_RECORDS:_

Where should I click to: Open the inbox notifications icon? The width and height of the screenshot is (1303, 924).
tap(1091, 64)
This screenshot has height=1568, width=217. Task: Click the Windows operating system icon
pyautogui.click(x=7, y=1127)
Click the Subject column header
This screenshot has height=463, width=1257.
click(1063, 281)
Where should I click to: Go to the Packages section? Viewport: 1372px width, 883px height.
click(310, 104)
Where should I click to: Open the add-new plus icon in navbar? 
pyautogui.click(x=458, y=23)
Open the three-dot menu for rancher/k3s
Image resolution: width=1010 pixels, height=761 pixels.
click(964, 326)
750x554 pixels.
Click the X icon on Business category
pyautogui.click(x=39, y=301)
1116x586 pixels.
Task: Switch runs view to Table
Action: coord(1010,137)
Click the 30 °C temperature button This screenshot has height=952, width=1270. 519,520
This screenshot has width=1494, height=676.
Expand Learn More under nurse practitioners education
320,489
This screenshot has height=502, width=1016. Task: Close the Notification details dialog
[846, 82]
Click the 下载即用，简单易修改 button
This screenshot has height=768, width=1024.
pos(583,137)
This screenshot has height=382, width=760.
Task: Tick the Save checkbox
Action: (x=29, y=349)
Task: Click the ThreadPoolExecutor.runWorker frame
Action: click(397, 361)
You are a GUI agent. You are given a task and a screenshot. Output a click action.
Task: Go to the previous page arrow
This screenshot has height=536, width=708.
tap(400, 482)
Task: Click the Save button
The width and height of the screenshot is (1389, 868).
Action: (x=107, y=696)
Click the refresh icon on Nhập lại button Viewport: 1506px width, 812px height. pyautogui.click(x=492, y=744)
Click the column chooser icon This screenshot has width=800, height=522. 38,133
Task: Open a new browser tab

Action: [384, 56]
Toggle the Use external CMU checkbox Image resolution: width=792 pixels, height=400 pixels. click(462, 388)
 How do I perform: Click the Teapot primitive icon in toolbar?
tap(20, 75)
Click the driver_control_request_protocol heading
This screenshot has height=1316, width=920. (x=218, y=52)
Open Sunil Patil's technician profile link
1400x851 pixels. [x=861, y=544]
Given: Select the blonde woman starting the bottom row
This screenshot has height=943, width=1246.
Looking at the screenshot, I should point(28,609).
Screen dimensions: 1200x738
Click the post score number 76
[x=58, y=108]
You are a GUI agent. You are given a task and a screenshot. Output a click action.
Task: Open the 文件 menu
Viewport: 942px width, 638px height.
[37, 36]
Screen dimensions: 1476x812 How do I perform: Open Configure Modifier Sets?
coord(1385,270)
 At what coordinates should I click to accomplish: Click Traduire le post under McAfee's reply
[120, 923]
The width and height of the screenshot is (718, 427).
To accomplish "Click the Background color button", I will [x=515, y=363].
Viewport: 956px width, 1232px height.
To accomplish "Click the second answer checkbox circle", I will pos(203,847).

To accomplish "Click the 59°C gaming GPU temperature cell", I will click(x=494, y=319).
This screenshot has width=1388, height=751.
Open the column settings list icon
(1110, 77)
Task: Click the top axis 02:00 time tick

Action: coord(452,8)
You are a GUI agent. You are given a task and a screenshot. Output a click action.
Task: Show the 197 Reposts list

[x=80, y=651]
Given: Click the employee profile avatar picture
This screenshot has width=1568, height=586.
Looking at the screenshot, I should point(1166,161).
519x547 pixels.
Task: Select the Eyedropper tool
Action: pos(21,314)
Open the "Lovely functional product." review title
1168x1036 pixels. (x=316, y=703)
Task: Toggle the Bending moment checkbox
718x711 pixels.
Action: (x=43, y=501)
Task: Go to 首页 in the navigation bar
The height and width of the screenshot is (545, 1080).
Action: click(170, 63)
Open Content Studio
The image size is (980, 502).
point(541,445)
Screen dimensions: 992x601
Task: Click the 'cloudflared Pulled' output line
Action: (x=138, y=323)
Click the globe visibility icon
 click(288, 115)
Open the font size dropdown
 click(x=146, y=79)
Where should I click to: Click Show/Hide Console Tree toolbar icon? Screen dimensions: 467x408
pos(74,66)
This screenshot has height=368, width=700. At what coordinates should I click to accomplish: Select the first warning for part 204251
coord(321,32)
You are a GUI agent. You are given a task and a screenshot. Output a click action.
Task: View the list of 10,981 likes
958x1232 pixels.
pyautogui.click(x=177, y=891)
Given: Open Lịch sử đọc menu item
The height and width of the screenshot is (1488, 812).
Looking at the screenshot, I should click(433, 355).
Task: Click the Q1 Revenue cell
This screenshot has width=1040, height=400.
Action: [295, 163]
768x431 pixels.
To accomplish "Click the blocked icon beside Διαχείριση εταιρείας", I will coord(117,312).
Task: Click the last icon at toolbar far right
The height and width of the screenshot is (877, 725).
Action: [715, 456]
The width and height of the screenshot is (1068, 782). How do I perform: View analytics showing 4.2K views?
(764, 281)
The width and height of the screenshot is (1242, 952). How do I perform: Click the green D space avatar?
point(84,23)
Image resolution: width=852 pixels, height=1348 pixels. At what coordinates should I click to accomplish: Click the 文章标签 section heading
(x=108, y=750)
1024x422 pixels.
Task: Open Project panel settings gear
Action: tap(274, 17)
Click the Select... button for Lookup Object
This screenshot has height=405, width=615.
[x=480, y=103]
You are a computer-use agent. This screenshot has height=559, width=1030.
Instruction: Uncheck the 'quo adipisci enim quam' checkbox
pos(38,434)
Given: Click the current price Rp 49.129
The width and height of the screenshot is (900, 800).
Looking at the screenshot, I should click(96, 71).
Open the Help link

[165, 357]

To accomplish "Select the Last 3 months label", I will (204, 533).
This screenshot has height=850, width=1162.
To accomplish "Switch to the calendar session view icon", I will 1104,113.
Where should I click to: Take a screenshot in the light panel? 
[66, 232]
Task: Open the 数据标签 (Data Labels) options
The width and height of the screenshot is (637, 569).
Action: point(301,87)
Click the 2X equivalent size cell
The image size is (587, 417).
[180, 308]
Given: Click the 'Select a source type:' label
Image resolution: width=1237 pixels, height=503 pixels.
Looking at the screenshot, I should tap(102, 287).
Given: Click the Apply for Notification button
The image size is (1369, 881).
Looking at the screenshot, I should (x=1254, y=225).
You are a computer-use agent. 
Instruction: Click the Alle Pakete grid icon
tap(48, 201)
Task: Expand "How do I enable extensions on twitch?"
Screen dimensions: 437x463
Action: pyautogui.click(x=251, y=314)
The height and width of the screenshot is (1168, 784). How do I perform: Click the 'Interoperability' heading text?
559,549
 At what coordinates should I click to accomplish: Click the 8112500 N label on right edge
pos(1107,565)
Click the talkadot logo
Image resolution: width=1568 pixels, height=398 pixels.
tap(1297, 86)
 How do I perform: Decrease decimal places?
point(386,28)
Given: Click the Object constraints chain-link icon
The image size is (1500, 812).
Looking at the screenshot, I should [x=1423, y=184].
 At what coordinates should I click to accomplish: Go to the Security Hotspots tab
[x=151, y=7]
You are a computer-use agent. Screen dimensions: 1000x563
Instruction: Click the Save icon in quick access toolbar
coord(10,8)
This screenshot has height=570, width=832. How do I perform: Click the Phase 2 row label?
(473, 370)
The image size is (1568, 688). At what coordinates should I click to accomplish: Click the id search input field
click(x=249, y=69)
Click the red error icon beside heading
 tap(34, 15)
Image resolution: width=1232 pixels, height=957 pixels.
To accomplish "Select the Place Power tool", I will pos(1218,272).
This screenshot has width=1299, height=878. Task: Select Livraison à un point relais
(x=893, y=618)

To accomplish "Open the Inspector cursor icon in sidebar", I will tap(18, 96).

_WHAT YOU SHOULD DO:_ All entries are to be repeated exactly and completely.

_OUTPUT BELOW:_
Where should I click to: Open the inbox notifications icon? The width and height of the screenshot is (1303, 924).
tap(1091, 64)
This screenshot has height=1568, width=217. Task: Click the Windows operating system icon
pyautogui.click(x=7, y=1127)
Click the Subject column header
This screenshot has height=463, width=1257.
click(1063, 281)
Where should I click to: Go to the Packages section? Viewport: 1372px width, 883px height.
click(310, 104)
Where should I click to: Open the add-new plus icon in navbar? 
pyautogui.click(x=458, y=23)
Open the three-dot menu for rancher/k3s
Image resolution: width=1010 pixels, height=761 pixels.
click(964, 326)
750x554 pixels.
Click the X icon on Business category
pyautogui.click(x=39, y=301)
1116x586 pixels.
Task: Switch runs view to Table
Action: coord(1010,137)
Click the 30 °C temperature button This screenshot has height=952, width=1270. 519,520
This screenshot has width=1494, height=676.
Expand Learn More under nurse practitioners education
320,489
This screenshot has height=502, width=1016. Task: Close the Notification details dialog
[846, 82]
Click the 下载即用，简单易修改 button
This screenshot has height=768, width=1024.
pos(583,137)
This screenshot has height=382, width=760.
Task: Tick the Save checkbox
Action: (x=29, y=349)
Task: Click the ThreadPoolExecutor.runWorker frame
Action: click(397, 361)
You are a GUI agent. You are given a task and a screenshot. Output a click action.
Task: Go to the previous page arrow
This screenshot has height=536, width=708.
tap(400, 482)
Task: Click the Save button
The width and height of the screenshot is (1389, 868).
Action: (x=107, y=696)
Click the refresh icon on Nhập lại button Viewport: 1506px width, 812px height. pyautogui.click(x=492, y=744)
Click the column chooser icon This screenshot has width=800, height=522. 38,133
Task: Open a new browser tab

Action: [384, 56]
Toggle the Use external CMU checkbox Image resolution: width=792 pixels, height=400 pixels. click(462, 388)
 How do I perform: Click the Teapot primitive icon in toolbar?
tap(20, 75)
Click the driver_control_request_protocol heading
This screenshot has height=1316, width=920. (x=218, y=52)
Open Sunil Patil's technician profile link
1400x851 pixels. [x=861, y=544]
Given: Select the blonde woman starting the bottom row
This screenshot has height=943, width=1246.
Looking at the screenshot, I should point(28,609).
Screen dimensions: 1200x738
Click the post score number 76
[x=58, y=108]
You are a GUI agent. You are given a task and a screenshot. Output a click action.
Task: Open the 文件 menu
Viewport: 942px width, 638px height.
[37, 36]
Screen dimensions: 1476x812 How do I perform: Open Configure Modifier Sets?
coord(1385,270)
 At what coordinates should I click to accomplish: Click Traduire le post under McAfee's reply
[120, 923]
The width and height of the screenshot is (718, 427).
To accomplish "Click the Background color button", I will [x=515, y=363].
Viewport: 956px width, 1232px height.
To accomplish "Click the second answer checkbox circle", I will pos(203,847).

To accomplish "Click the 59°C gaming GPU temperature cell", I will click(x=494, y=319).
This screenshot has width=1388, height=751.
Open the column settings list icon
(1110, 77)
Task: Click the top axis 02:00 time tick

Action: coord(452,8)
You are a GUI agent. You are given a task and a screenshot. Output a click action.
Task: Show the 197 Reposts list

[x=80, y=651]
Given: Click the employee profile avatar picture
This screenshot has width=1568, height=586.
Looking at the screenshot, I should point(1166,161).
519x547 pixels.
Task: Select the Eyedropper tool
Action: pos(21,314)
Open the "Lovely functional product." review title
1168x1036 pixels. (x=316, y=703)
Task: Toggle the Bending moment checkbox
718x711 pixels.
Action: (x=43, y=501)
Task: Go to 首页 in the navigation bar
The height and width of the screenshot is (545, 1080).
Action: click(170, 63)
Open Content Studio
The image size is (980, 502).
point(541,445)
Screen dimensions: 992x601
Task: Click the 'cloudflared Pulled' output line
Action: (x=138, y=323)
Click the globe visibility icon
 click(288, 115)
Open the font size dropdown
 click(x=146, y=79)
Where should I click to: Click Show/Hide Console Tree toolbar icon? Screen dimensions: 467x408
pos(74,66)
This screenshot has height=368, width=700. At what coordinates should I click to accomplish: Select the first warning for part 204251
coord(321,32)
You are a GUI agent. You are given a task and a screenshot. Output a click action.
Task: View the list of 10,981 likes
958x1232 pixels.
pyautogui.click(x=177, y=891)
Given: Open Lịch sử đọc menu item
The height and width of the screenshot is (1488, 812).
Looking at the screenshot, I should click(433, 355).
Task: Click the Q1 Revenue cell
This screenshot has width=1040, height=400.
Action: [295, 163]
768x431 pixels.
To accomplish "Click the blocked icon beside Διαχείριση εταιρείας", I will coord(117,312).
Task: Click the last icon at toolbar far right
The height and width of the screenshot is (877, 725).
Action: [715, 456]
The width and height of the screenshot is (1068, 782). How do I perform: View analytics showing 4.2K views?
(764, 281)
The width and height of the screenshot is (1242, 952). How do I perform: Click the green D space avatar?
point(84,23)
Image resolution: width=852 pixels, height=1348 pixels. At what coordinates should I click to accomplish: Click the 文章标签 section heading
(x=108, y=750)
1024x422 pixels.
Task: Open Project panel settings gear
Action: tap(274, 17)
Click the Select... button for Lookup Object
This screenshot has height=405, width=615.
[x=480, y=103]
You are a computer-use agent. This screenshot has height=559, width=1030.
Instruction: Uncheck the 'quo adipisci enim quam' checkbox
pos(38,434)
Given: Click the current price Rp 49.129
The width and height of the screenshot is (900, 800).
Looking at the screenshot, I should click(96, 71).
Open the Help link

[165, 357]

To accomplish "Select the Last 3 months label", I will (204, 533).
This screenshot has height=850, width=1162.
To accomplish "Switch to the calendar session view icon", I will 1104,113.
Where should I click to: Take a screenshot in the light panel? 
[66, 232]
Task: Open the 数据标签 (Data Labels) options
The width and height of the screenshot is (637, 569).
Action: point(301,87)
Click the 2X equivalent size cell
The image size is (587, 417).
[180, 308]
Given: Click the 'Select a source type:' label
Image resolution: width=1237 pixels, height=503 pixels.
Looking at the screenshot, I should tap(102, 287).
Given: Click the Apply for Notification button
The image size is (1369, 881).
Looking at the screenshot, I should (x=1254, y=225).
You are a computer-use agent. 
Instruction: Click the Alle Pakete grid icon
tap(48, 201)
Task: Expand "How do I enable extensions on twitch?"
Screen dimensions: 437x463
Action: pyautogui.click(x=251, y=314)
The height and width of the screenshot is (1168, 784). How do I perform: Click the 'Interoperability' heading text?
559,549
 At what coordinates should I click to accomplish: Click the 8112500 N label on right edge
pos(1107,565)
Click the talkadot logo
Image resolution: width=1568 pixels, height=398 pixels.
tap(1297, 86)
 How do I perform: Decrease decimal places?
point(386,28)
Given: Click the Object constraints chain-link icon
The image size is (1500, 812).
Looking at the screenshot, I should [x=1423, y=184].
 At what coordinates should I click to accomplish: Go to the Security Hotspots tab
[x=151, y=7]
You are a computer-use agent. Screen dimensions: 1000x563
Instruction: Click the Save icon in quick access toolbar
coord(10,8)
This screenshot has height=570, width=832. How do I perform: Click the Phase 2 row label?
(473, 370)
The image size is (1568, 688). At what coordinates should I click to accomplish: Click the id search input field
click(x=249, y=69)
Click the red error icon beside heading
 tap(34, 15)
Image resolution: width=1232 pixels, height=957 pixels.
To accomplish "Select the Place Power tool", I will pos(1218,272).
This screenshot has width=1299, height=878. Task: Select Livraison à un point relais
(x=893, y=618)

To accomplish "Open the Inspector cursor icon in sidebar", I will tap(18, 96).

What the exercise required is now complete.